▶ [Task item] When you answer, restate the entries below without altering anything.

[Stored data]
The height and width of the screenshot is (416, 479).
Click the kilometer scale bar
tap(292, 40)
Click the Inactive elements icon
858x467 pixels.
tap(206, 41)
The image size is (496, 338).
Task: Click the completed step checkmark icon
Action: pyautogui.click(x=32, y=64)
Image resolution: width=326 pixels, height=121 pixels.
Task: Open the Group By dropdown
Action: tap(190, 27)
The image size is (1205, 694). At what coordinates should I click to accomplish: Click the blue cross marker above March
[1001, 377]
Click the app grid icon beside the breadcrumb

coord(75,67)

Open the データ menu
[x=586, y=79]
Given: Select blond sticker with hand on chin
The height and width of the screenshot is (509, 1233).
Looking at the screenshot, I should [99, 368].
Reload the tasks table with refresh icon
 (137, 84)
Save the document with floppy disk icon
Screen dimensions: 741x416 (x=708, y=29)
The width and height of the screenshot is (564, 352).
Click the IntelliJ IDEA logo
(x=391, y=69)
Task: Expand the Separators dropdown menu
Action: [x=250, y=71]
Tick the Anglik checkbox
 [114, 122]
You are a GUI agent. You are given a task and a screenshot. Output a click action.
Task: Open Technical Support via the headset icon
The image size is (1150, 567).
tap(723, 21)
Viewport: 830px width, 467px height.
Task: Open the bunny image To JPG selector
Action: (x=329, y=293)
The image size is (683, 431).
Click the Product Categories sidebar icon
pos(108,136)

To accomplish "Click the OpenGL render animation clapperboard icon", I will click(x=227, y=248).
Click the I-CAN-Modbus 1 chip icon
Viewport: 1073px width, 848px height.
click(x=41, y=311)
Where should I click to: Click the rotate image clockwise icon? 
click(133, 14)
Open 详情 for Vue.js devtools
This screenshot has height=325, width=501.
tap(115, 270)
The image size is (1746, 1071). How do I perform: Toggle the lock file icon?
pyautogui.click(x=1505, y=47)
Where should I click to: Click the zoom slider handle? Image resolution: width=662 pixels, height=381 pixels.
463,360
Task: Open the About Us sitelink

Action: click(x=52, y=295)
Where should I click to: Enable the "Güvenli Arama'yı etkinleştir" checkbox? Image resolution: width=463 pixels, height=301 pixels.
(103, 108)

▶ [Completed task]
The height and width of the screenshot is (416, 479).
Click the kilometer scale bar
tap(292, 40)
Click the Inactive elements icon
858x467 pixels.
tap(206, 41)
The image size is (496, 338).
Task: Click the completed step checkmark icon
Action: pyautogui.click(x=32, y=64)
Image resolution: width=326 pixels, height=121 pixels.
Task: Open the Group By dropdown
Action: tap(190, 27)
The image size is (1205, 694). At what coordinates should I click to accomplish: Click the blue cross marker above March
[1001, 377]
Click the app grid icon beside the breadcrumb

coord(75,67)

Open the データ menu
[x=586, y=79]
Given: Select blond sticker with hand on chin
The height and width of the screenshot is (509, 1233).
Looking at the screenshot, I should [99, 368].
Reload the tasks table with refresh icon
 (137, 84)
Save the document with floppy disk icon
Screen dimensions: 741x416 (x=708, y=29)
The width and height of the screenshot is (564, 352).
Click the IntelliJ IDEA logo
(x=391, y=69)
Task: Expand the Separators dropdown menu
Action: [x=250, y=71]
Tick the Anglik checkbox
 [114, 122]
You are a GUI agent. You are given a task and a screenshot. Output a click action.
Task: Open Technical Support via the headset icon
The image size is (1150, 567).
tap(723, 21)
Viewport: 830px width, 467px height.
Task: Open the bunny image To JPG selector
Action: (x=329, y=293)
The image size is (683, 431).
Click the Product Categories sidebar icon
pos(108,136)

To accomplish "Click the OpenGL render animation clapperboard icon", I will click(x=227, y=248).
Click the I-CAN-Modbus 1 chip icon
Viewport: 1073px width, 848px height.
click(x=41, y=311)
Where should I click to: Click the rotate image clockwise icon? 
click(133, 14)
Open 详情 for Vue.js devtools
This screenshot has height=325, width=501.
tap(115, 270)
The image size is (1746, 1071). How do I perform: Toggle the lock file icon?
pyautogui.click(x=1505, y=47)
Where should I click to: Click the zoom slider handle? Image resolution: width=662 pixels, height=381 pixels.
463,360
Task: Open the About Us sitelink

Action: click(x=52, y=295)
Where should I click to: Enable the "Güvenli Arama'yı etkinleştir" checkbox? Image resolution: width=463 pixels, height=301 pixels.
(103, 108)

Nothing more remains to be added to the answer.